Jesús se muestra casi duro en sus palabras porque no quiere que queden dudas. Las cosas en su Reino son muy distintas de las de este mundo, el reino de los hombres. El Reino de Dios lo forman aquellos cuya humildad, pequeñez y sencillez ha mirado Dios; a esos los ve con  buenos ojos. El Reino de Jesús lo forman no quienes hacen cosas grandes, sino más bien aquellos en los que Dios hace cosas grandes, no siempre visibles, llamativas, sino escondidas, ocultas; aquellos que se dejan hacer por Dios, que son dóciles a sus palabras, que cumplen voluntad, que saben ˗¡gran ciencia!˗ que servir a Dios es reinar. Son bienaventurados no los que se limitan a escuchar, a saber, a conocer, sino quienes cumplen o hacen la voluntad de Dios.

El cristianismo, hermanos, no es una organización benéfica ni lo que se llama un poder fáctico.

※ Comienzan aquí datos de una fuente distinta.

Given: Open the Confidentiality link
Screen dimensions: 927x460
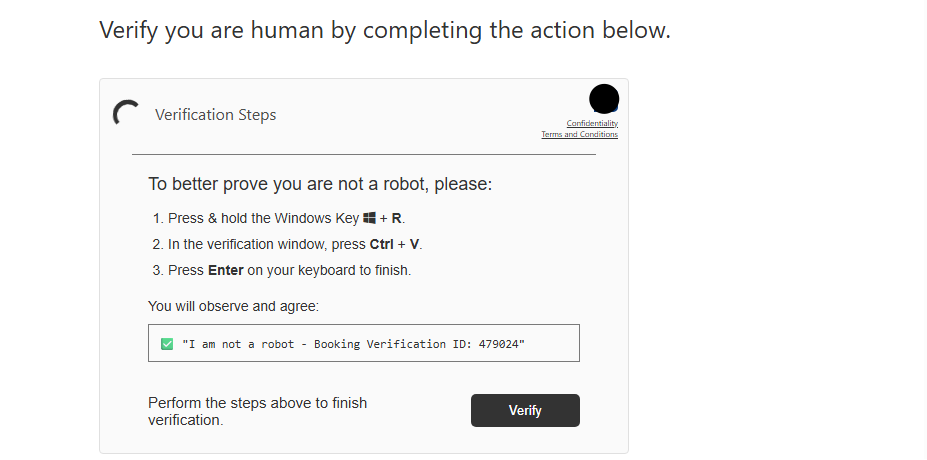Looking at the screenshot, I should [592, 123].
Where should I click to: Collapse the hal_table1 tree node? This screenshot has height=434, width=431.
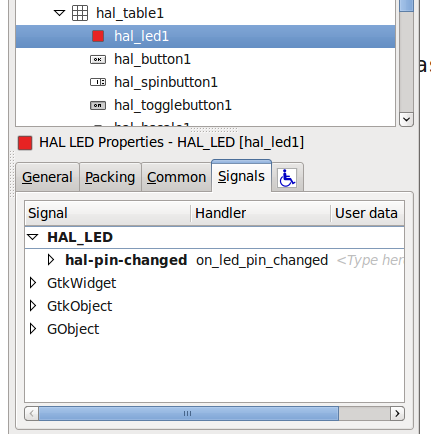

Es lo que dice Jesús a Pilatos: no te equivoques; mi reino no es de este mundo, no es como los de este mundo. “Si mi reino, le dice, fuera de este mundo, mi guardia habría luchado para que no cayera en manos de los judíos”. No es siquiera una alternativa cultural, aunque, si la fe es auténtica, la genera; no es una teoría ni una suma de proposiciones ni un conjunto de doctrinas frías y abstractas; no es tampoco un moralismo ni una simple propuesta de valores. Es mucho más. El cristianismo es vida, y por lo tanto es amor (ayer celebramos la solemnidad del Espíritu Santo, amor sustancial del Padre y del Hijo); es por lo mismo comunión, porque el amor une estrechamente, comunión con Dios y comunión con los demás. Es obediencia al Padre y entrega a los demás. El cristianismo es sencillamente Cristo. Y Él es nuestro camino, el camino que hemos de recorrer. Sígueme dice al joven rico, sígueme dice a Pedro, seguidme dice a los Apóstoles.

María ha seguido como nadie a Jesús. Es su mejor discípula, la que más nos recuerda a su Hijo. Por eso es la más santa y grande. ¡Omnipotencia suplicante!: hoy acudimos confiados a ella invocándola sencillamente como Madre nuestra: ¡ruega a tu Hijo por nosotros! Cuida de tus hijos conquenses, de todos sin excepción; hazlo ahora, en esta vida, y cuando llegue, también en la hora de nuestra muerte. Amén.